Tents at Fyre Festival (Photo via Twitter)

I left New Jersey on Wednesday and flew into Miami. They said private chartered planes were going to take us to the island for the festival, but it was regular planes—Swiss airlines—and my flight was delayed. On the plane, I found out that Blink 182 had cancelled, making it clear that the rumors were true that the festival wasn't paying artists. Still, everyone was very psyched to get the hell to the Bahamas.


The second we got off the plane, Instagram models were trying to get us hyped up. We were waiting for a shuttle that was supposed to bring us from the airport to the festival grounds on the beach, but it turned out there were no scheduled shuttles, so we had to take local taxis. Amidst this confusion, the Instagram models were like, "Oh my god guys, you're not excited enough, get pumped! We're like, in the Bahaaaamas!"

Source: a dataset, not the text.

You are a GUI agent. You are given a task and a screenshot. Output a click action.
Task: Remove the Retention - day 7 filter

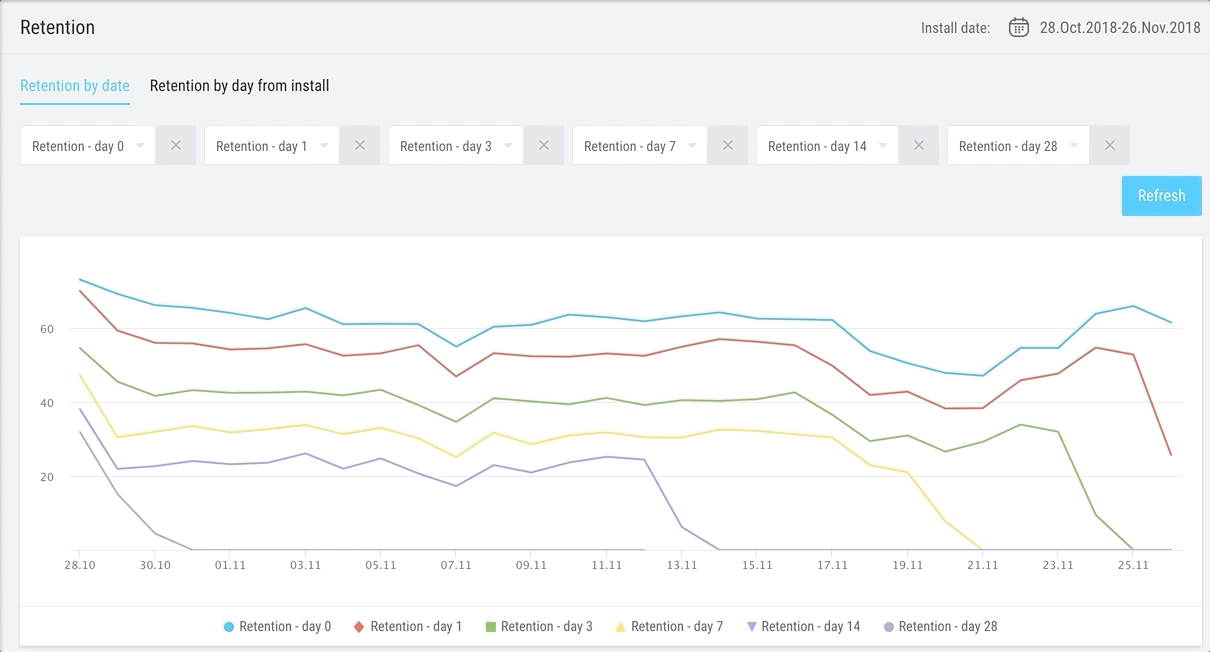(728, 146)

The "gourmet cuisine" this weekend was included in the ticket cost. We are being fed salads and ham and cheese sandwiches out of this tent

— dylan (@DylanACOP) April 28, 2017

When we get to the festival, there was a giant line to check in at this glorified frat house near the stage. People were getting agitated, so the models started running around, pouring tequila down our throats to distract us. Eventually, some guy said, "Hey, if you got a duo package, follow me." Then he led us somewhere and said, "OK, just pick a tent." We didn't get one assigned—it was a free-for-all. Meanwhile, we heard that Miami officials weren't letting any more planes leave because the festival was so disorganized, it was a hazard.

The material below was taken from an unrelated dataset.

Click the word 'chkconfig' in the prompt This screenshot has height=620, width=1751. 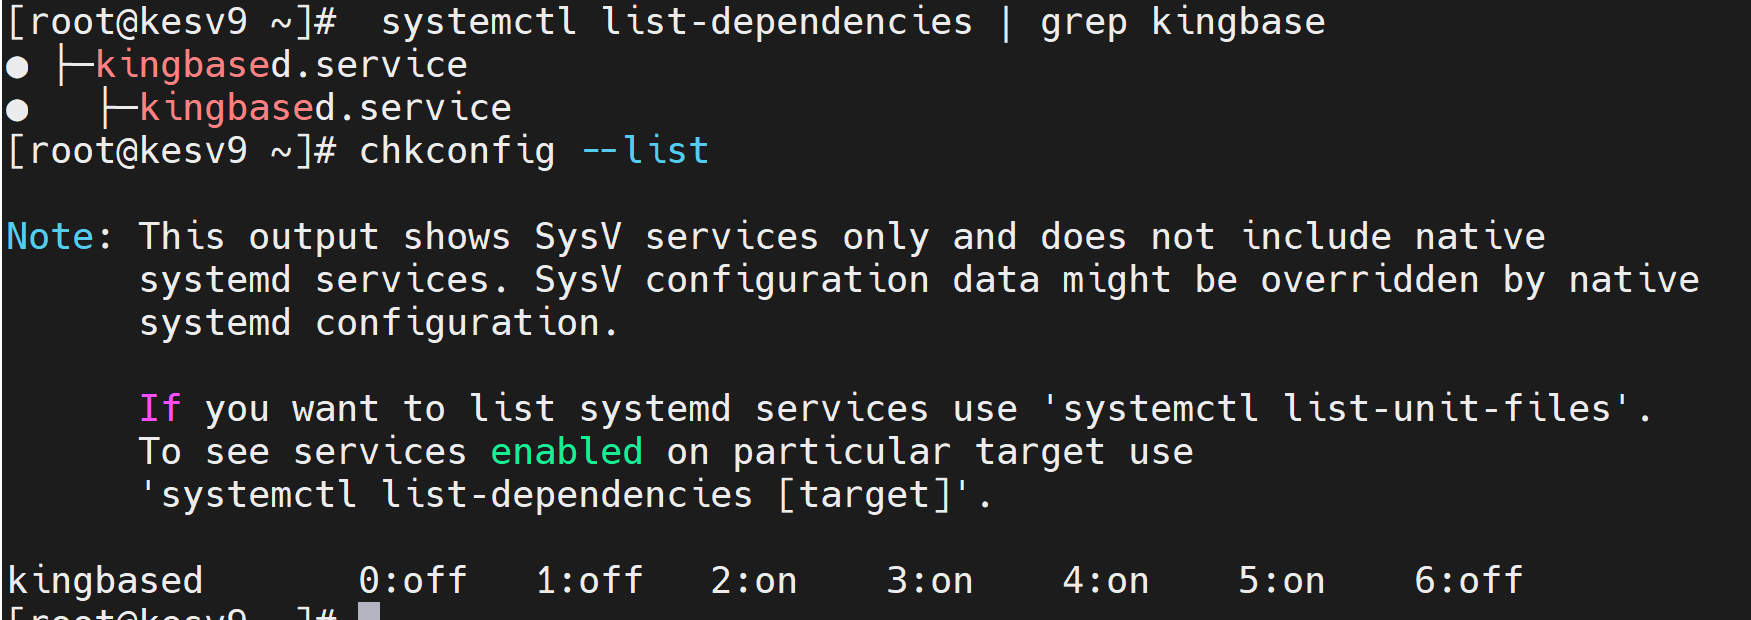point(457,151)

My friend and I got our tent, put our shit down, and were like, let's go get drinks. We went to the bar—a little shack next to the frat house and the stage (I believe they said there would be one stage, but evidently that also fell through). Drinks were $14, crazy expensive, and served in tiny cups the size of the ones you spit into at the dentist. But we were like, whatever. Then we got to the point where we started wondering what we were gonna do for food.

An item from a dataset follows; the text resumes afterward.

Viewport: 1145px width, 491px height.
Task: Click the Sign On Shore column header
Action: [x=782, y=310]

Models promoting Fyre Festival (Photo via Matte/Fyre Festival)

There was a giant tent they were serving salads and ham and cheese sandwiches in to-go containers—definitely not the luxury cuisine we were promised. You could tell the staff were locals who had no idea what they were in for. There were also local musicians playing on stage, which was cool, but none of the headliners showed up, and things were quickly going to shit. Everyone was like, WTF is going on?

People started looking for ways to get back home—some people stayed overnight at the airport to catch the first flights back. The festival staff made us sign these papers so they could keep track of who was flying in and out. They said we're going to get refunds, but I don't know if I can trust anything they say anymore—there's talk about a class-action lawsuit now.

We decided to stay in the tent overnight and go home in the morning. Today I woke up and we still don't know where our plane is, or if we're getting our money back. Everyone stuck here is just partying on the beach and getting wasted. They're giving us free drinks to keep us happy and occupied, but they won't tell us when our plane is coming. Everyone running this festival is hiding in the glorified frat house right now trying to figure it out, but they won't speak to anyone.

When I bought tickets to Fyre, I was going along with the luxury narrative they were selling—I thought I'd find all these rich, young, snobby kids. Sure, the Instagram models and influencers are rich fuckers, but the majority were hard-working people in their late-20s or 30s, who paid with money they'd worked hard to earn at their jobs. I'm 22 years old, and my boys and I are among the youngest people here that I've seen so far.

In the beginning, I thought the festival would be cool and everyone was going to be assholes —but it turned out to be the opposite. Everyone was so genuine and nice, and the people running the festival who fucked us over were the real assholes.